- **Work instructions**
Could you restate the entries below word for word and leave the images out?
++++++++
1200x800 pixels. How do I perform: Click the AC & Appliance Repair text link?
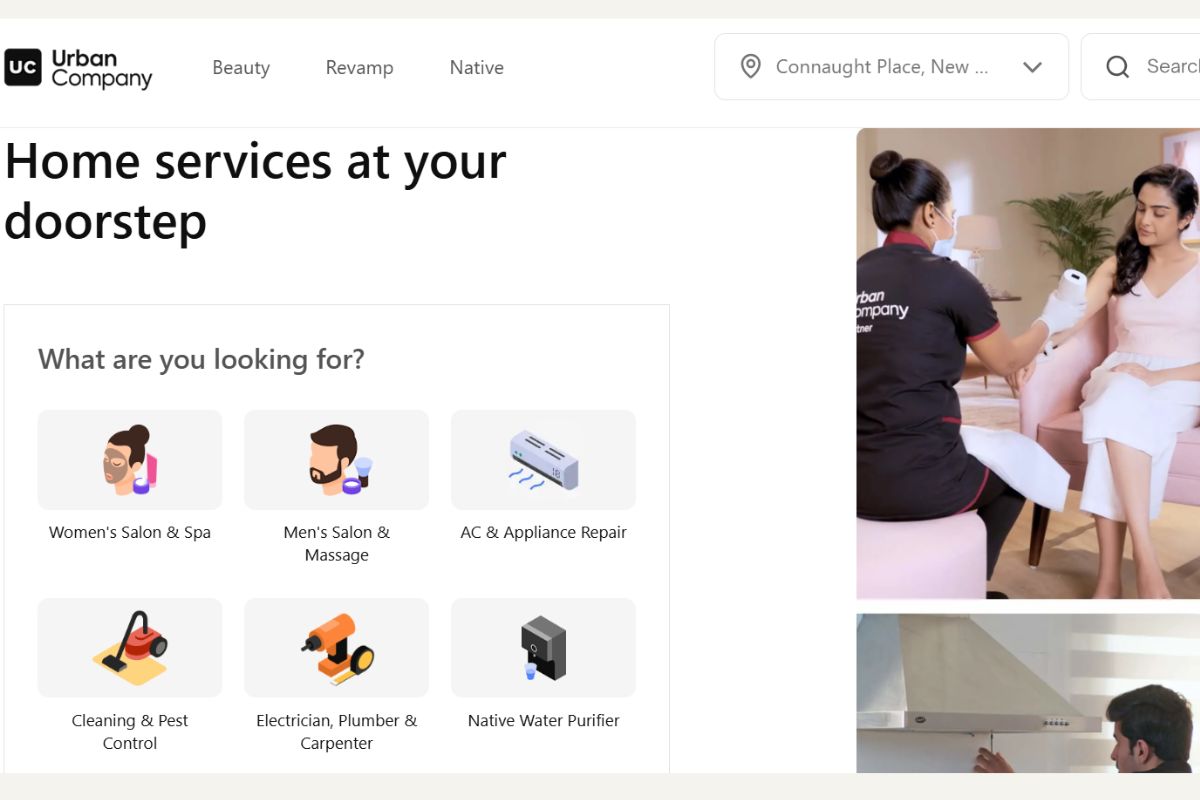point(543,532)
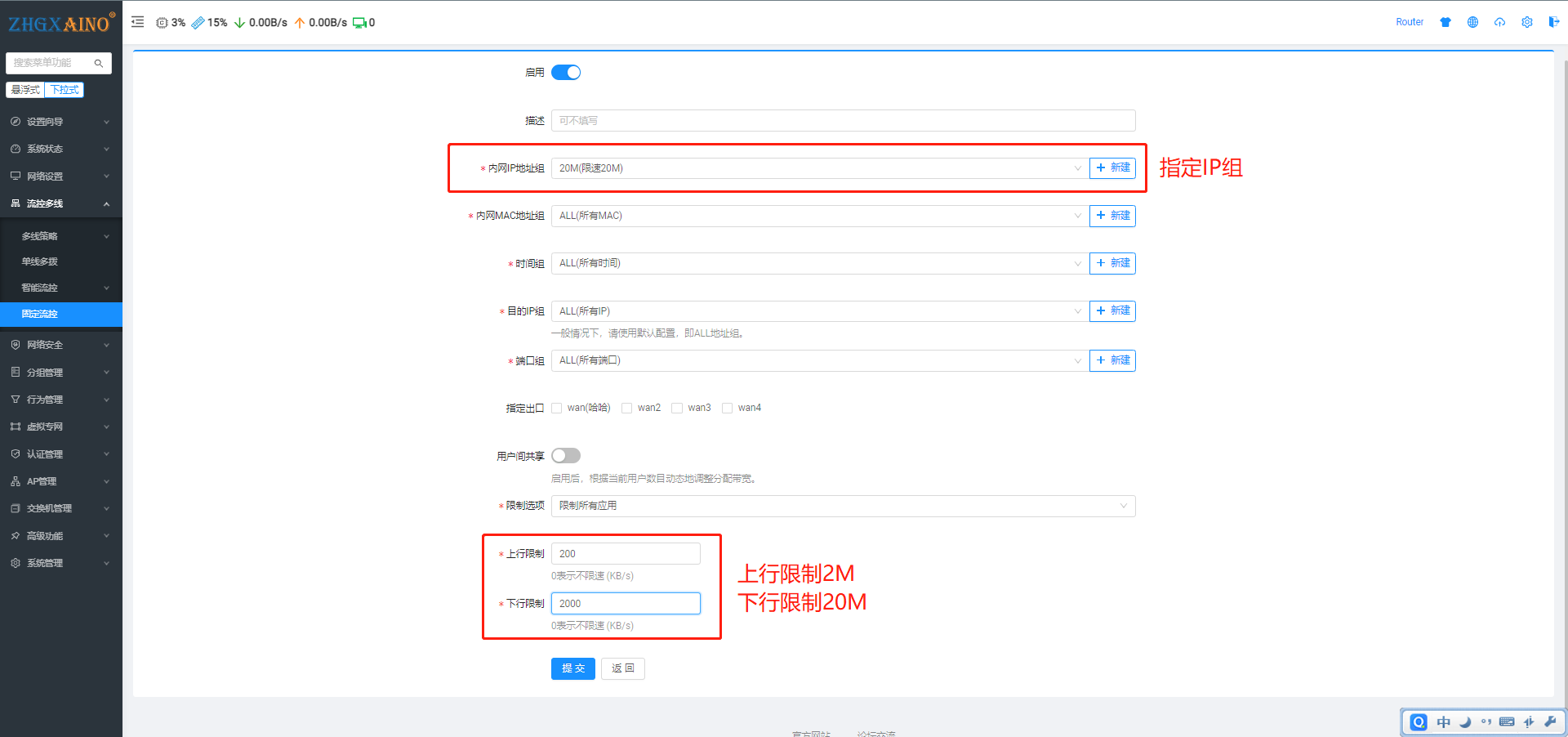Click the 提交 submit button
1568x737 pixels.
click(x=572, y=668)
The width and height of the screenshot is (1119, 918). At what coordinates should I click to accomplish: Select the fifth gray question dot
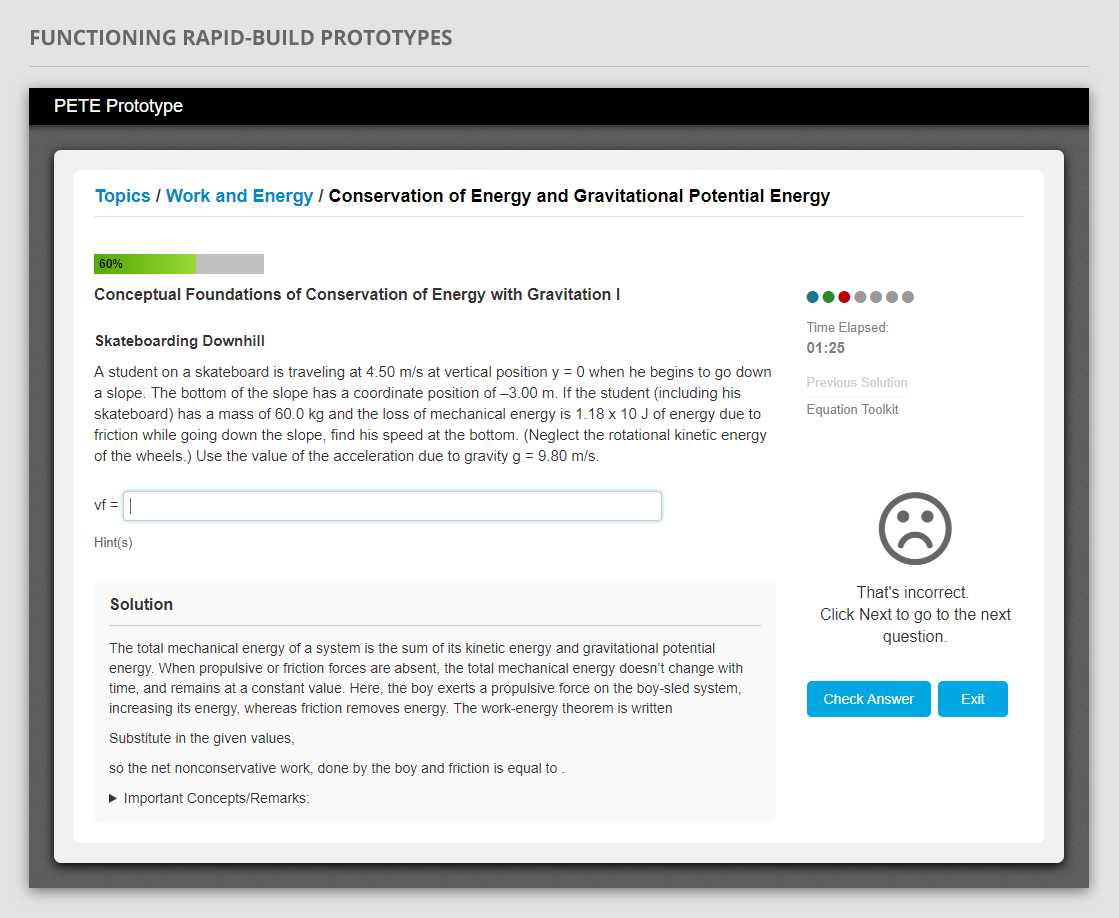click(876, 297)
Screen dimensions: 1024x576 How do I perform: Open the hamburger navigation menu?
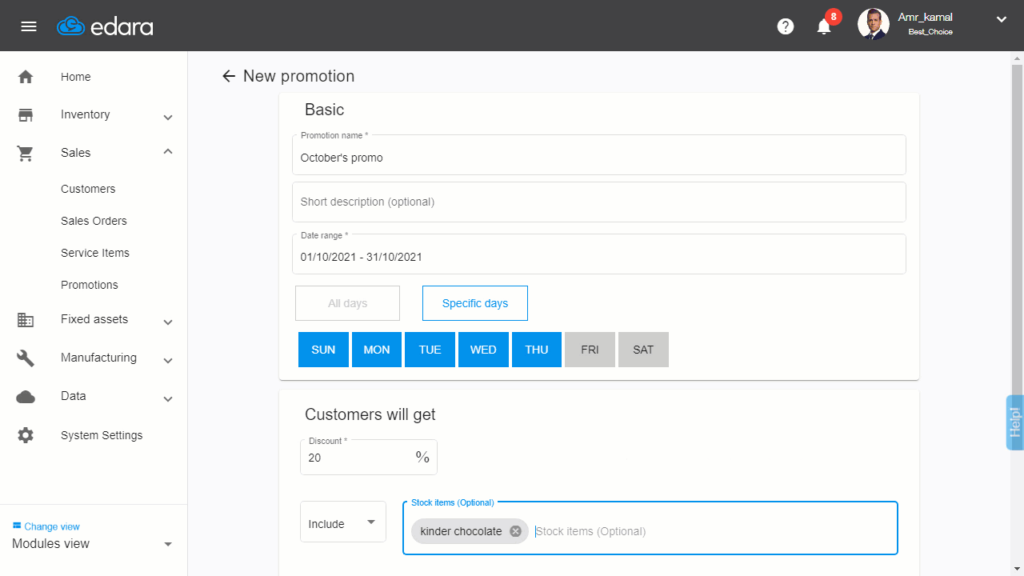click(x=28, y=26)
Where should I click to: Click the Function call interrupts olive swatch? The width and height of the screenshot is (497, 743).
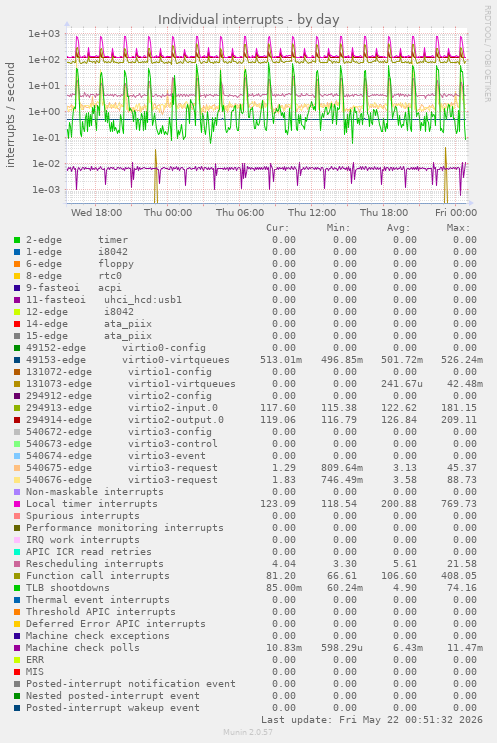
++++++++
- **Exercise solution**
1200x800 pixels. How do I perform: Click the AC & Appliance Repair text link?
point(543,532)
Click the 提交 submit button
1568x737 pixels.
click(x=572, y=668)
The width and height of the screenshot is (1119, 918). At what coordinates should I click to accomplish: Select the fifth gray question dot
click(876, 297)
Screen dimensions: 1024x576 How do I perform: Open the hamburger navigation menu?
click(x=28, y=26)
Where should I click to: Click the Function call interrupts olive swatch? The width and height of the screenshot is (497, 743).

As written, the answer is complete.